Evaluation and Analysis

The paper presents comprehensive experimental results using different ASR models and LLM configurations:

• ASR$_1$ and ASR$_2$ Performance: The baseline WER for ASR$_1$ was 42.94%, which improved to 40.84% using GPT-4 within the ProGRes system. For ASR$_2$, the improvement was more pronounced, reducing WER from 12.38% to 9.32%.
• LLM Comparative Analysis: Among the LLMs tested, GPT-4 yielded the best performance, followed by GPT-3.5 and Llama-3, highlighting the potential of utilizing more sophisticated LLMs for ASR rescoring.
• Oracle Comparison: The oracle WER (choosing the best hypothesis from the extended set) showed that there is still room for improvement, emphasizing the potential of further optimizing the scoring and combining strategies.
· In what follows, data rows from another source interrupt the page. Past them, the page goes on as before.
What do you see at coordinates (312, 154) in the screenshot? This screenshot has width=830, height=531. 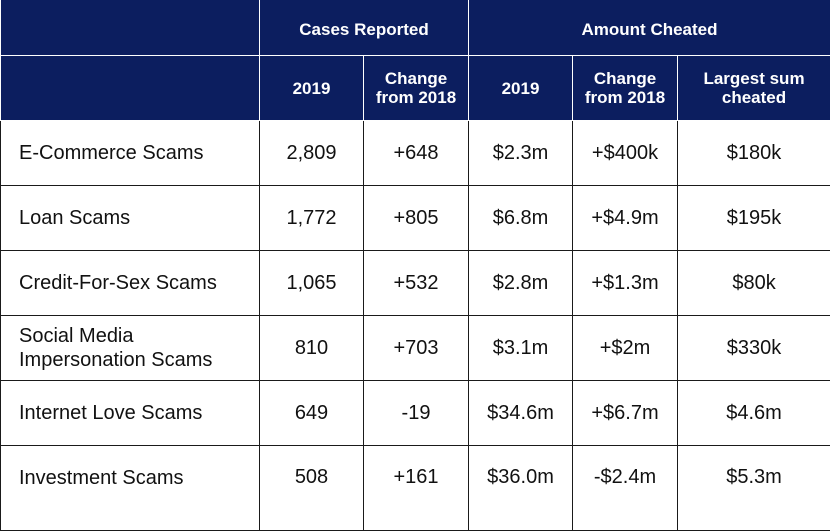 I see `cell-cases-2019: 2,809` at bounding box center [312, 154].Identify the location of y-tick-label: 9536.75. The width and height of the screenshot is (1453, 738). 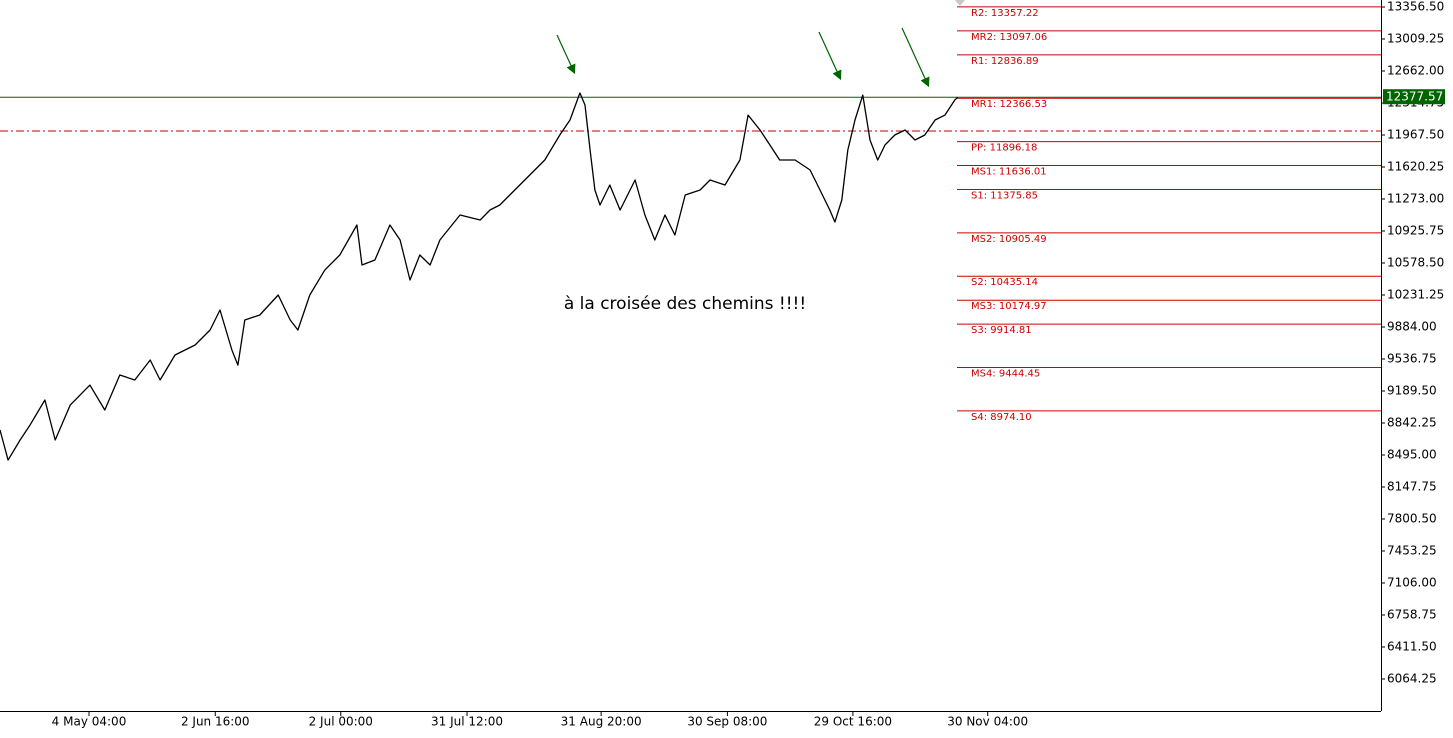
(1412, 359).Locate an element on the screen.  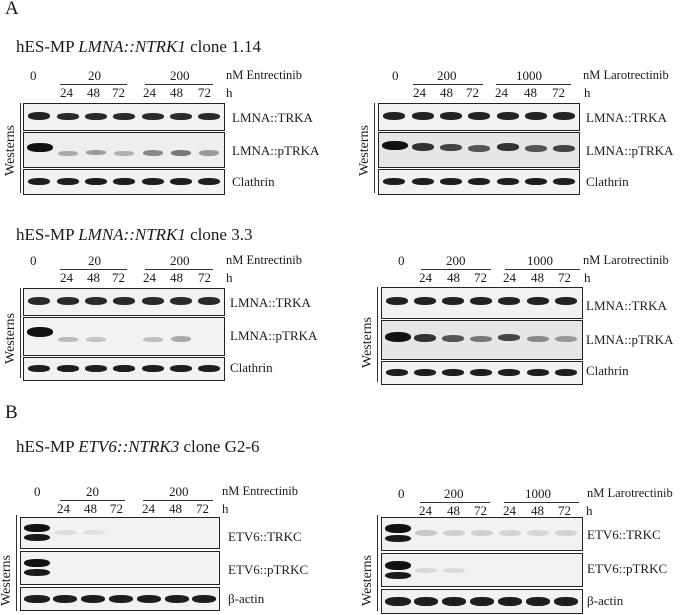
panel-a3-title: hES-MP LMNA::NTRK1 clone 3.3 is located at coordinates (134, 235).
Practical and Theoretical Implications

Practical Implications:

• Enhanced Transcription Accuracy: The method holds significant promise for domains requiring high transcription fidelity, such as medical dictation, legal transcriptions, and technical domains involving unique terminology.
• Flexibility and Adaptability: ProGRes can be integrated with various existing ASR systems, making it a versatile tool for improving transcription quality across different applications.

Theoretical Implications:

• Advancements in LLM-ASR Integration: The paper advances the theoretical understanding of how generative LLMs can complement traditional ASR models, potentially guiding future research on hybrid LLM-ASR systems.
• Prompts and Linguistic Plausibility: The research highlights the importance of prompt engineering and the potential of LLMs to perform zero-shot rescorings, paving the way for further exploration of prompt-based AI systems.

Future Directions

The authors acknowledge the computational complexity associated with integrating LLMs and propose several future research avenues:

• Optimizing Computational Efficiency: Future work could focus on reducing the resource demands of LLMs, potentially involving techniques such as distillation or quantization.
• Domain-Specific Fine-Tuning: Fine-tuning LLMs on specific domains could further enhance transcription accuracy, especially in specialized fields requiring domain-specific knowledge.
• Expanding Dataset and ASR Coverage: Evaluating ProGRes on a broader set of ASR systems and datasets will help generalize its applicability and verify its effectiveness across different speech recognition scenarios.

In conclusion, the ProGRes method presents a significant step forward in improving ASR performance by effectively harnessing the capabilities of modern LLMs. The promising results indicate substantial potential for practical applications and theoretical advancements in the domain of speech recognition.